I am still trying to decide if I liked this book or not, the ending was a bit disappointing. There seemed to be lots of descriptive language and a lot of odd stuff that you can't picture happening in the real world but I must say it all held my interest and pushed me to keep reading even through all while I was reading I wasn't sure if I liked the book or not. Interesting read and very different than what I usually read
One of the most delightful, engaging, heart-rending books I've ever read. And I've read a lot. With phrases that take your breath away with their simplicity, beauty and accuracy, the author weaves a truly magical tale which is ultimately grounded in harsh realities. I was so captivated by the book that I deliberately controlled how much I would read each day - I didn't want the magic to end. Wholeheartedly recommended.
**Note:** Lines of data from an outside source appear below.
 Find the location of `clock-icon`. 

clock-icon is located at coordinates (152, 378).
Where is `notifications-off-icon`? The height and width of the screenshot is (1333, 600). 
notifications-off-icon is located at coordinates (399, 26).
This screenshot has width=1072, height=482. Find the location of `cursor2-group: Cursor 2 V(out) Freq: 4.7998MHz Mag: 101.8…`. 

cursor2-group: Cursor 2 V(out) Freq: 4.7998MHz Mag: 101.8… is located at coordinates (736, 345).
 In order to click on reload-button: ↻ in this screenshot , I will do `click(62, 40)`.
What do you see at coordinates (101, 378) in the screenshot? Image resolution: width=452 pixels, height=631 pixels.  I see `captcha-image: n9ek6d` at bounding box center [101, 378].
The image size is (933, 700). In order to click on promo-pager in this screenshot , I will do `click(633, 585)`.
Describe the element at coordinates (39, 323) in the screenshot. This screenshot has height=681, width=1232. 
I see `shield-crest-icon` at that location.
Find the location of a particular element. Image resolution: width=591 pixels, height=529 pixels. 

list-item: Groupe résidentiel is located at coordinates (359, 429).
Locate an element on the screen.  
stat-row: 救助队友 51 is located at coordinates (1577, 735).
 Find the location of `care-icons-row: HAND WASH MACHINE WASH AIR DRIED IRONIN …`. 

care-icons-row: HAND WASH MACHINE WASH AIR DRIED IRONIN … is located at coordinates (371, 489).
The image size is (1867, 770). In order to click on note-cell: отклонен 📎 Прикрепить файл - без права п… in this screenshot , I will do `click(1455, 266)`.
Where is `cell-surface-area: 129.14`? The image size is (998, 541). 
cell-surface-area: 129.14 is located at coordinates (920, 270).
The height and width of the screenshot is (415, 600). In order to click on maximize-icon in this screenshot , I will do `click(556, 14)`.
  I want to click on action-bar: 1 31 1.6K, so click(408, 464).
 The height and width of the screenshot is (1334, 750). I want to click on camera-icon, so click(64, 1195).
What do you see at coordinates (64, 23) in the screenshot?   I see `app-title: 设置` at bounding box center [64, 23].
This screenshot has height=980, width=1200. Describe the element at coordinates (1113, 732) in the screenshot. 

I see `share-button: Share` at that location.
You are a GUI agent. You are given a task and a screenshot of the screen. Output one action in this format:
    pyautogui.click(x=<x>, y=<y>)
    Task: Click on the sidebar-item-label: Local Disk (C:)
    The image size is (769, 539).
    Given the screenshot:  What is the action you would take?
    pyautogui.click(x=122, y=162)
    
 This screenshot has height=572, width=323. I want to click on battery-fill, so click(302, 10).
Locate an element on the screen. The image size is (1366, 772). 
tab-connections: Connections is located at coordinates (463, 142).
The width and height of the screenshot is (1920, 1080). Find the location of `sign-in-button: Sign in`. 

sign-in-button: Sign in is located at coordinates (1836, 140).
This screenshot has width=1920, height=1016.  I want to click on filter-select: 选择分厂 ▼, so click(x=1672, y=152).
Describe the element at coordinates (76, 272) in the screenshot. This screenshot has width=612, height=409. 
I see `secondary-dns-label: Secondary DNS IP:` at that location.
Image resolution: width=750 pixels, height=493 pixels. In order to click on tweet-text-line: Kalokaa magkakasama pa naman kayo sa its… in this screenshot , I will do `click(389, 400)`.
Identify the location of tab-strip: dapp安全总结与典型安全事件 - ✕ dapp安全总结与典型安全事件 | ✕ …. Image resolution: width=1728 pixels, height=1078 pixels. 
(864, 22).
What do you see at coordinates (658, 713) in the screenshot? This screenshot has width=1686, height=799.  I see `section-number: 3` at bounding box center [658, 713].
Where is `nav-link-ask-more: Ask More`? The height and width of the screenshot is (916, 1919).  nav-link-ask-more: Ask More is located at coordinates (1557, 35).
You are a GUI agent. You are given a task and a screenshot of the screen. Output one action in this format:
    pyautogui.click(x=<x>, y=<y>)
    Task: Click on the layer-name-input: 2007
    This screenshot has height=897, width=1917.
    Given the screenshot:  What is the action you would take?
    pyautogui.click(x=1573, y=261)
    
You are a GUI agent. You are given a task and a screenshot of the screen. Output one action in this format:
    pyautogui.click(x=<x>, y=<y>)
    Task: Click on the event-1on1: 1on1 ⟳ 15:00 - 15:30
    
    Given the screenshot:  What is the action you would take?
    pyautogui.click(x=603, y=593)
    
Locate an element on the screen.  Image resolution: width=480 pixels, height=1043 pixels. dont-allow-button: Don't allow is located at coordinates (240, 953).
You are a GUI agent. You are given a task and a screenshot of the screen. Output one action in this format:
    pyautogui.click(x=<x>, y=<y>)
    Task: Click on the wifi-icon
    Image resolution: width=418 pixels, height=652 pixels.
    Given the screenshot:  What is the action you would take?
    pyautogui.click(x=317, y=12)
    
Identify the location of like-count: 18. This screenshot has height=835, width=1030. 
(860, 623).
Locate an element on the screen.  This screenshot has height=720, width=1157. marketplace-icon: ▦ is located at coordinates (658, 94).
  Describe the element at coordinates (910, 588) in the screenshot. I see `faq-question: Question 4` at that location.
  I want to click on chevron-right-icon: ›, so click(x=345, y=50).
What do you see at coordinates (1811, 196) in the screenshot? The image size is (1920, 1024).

While this book was described honestly as an overview, I found the story disturbing and unsettling. Perhaps this is an accurate account of the lives of these children but I was left feeling dismayed at the end. The writing is quite well done so I have no complaints about the author’s ability to tell a tale, I just wish I wasn’t left feeling so disenchanted with life in general when I finished reading the book. I usually enjoy mysteries, and stories with psychological depth but perhaps this book just isn’t my thing. I suppose I was hoping for a happier outcome but then again perhaps the author would have felt it made it more of a fairytale. I have rated it 3 stars because the writing is very good.
This is really an incredible read. Over the last two years I've worked my way through all of Heather O'Neill's books as well as her reading list. This may be her best! It is full of delightful sensory metaphors and reads like well-crafted cinema.
An example of this superb writing tells it all..."a young girl's body is the most dangerous place in the world, as it is the spot where violence is most likely to be enacted". This story touches our hearts, depicting the lives of those fragile individuals who have been abandoned by society.
This was a very hard read for me as the child abuse at the hands of the nuns was both disturbing and unsettling. Even after the orphanage, life continues to be a struggle. Being an optimist, I continued reading as I wanted Rose and Peirrot to survive and to find one another. These two people were the products of a tortured childhood. They survive but at what cost, not necessarily nice people but understandably so and my heart breaks for them.
Our book group had lively discussion on Heather O’Neill’s Lonely Hearts’ Hotel and we found that, while the writing was often lyrical and uniquely phrased it was overburdened with similes and needed much editing. The middle section of the book was long and tedious. But on the whole it was a one of a kind, touching on many “taboo” subjects and the Montreal underworld, or you might say underbelly, in the years between the world wars.
A unique perspective on life, love and loss; The Lonely Hearts Hotel is written with prose that is extravagant in its simplicity. Heather O'Neil speaks the language of outcast in this novel. Her characters are full fleshed-- so chaotic, imperfect and raw that one struggles to view them as fiction. You feel the characters' hope and misery as you are immersed in their deepest consciousness. Bravo.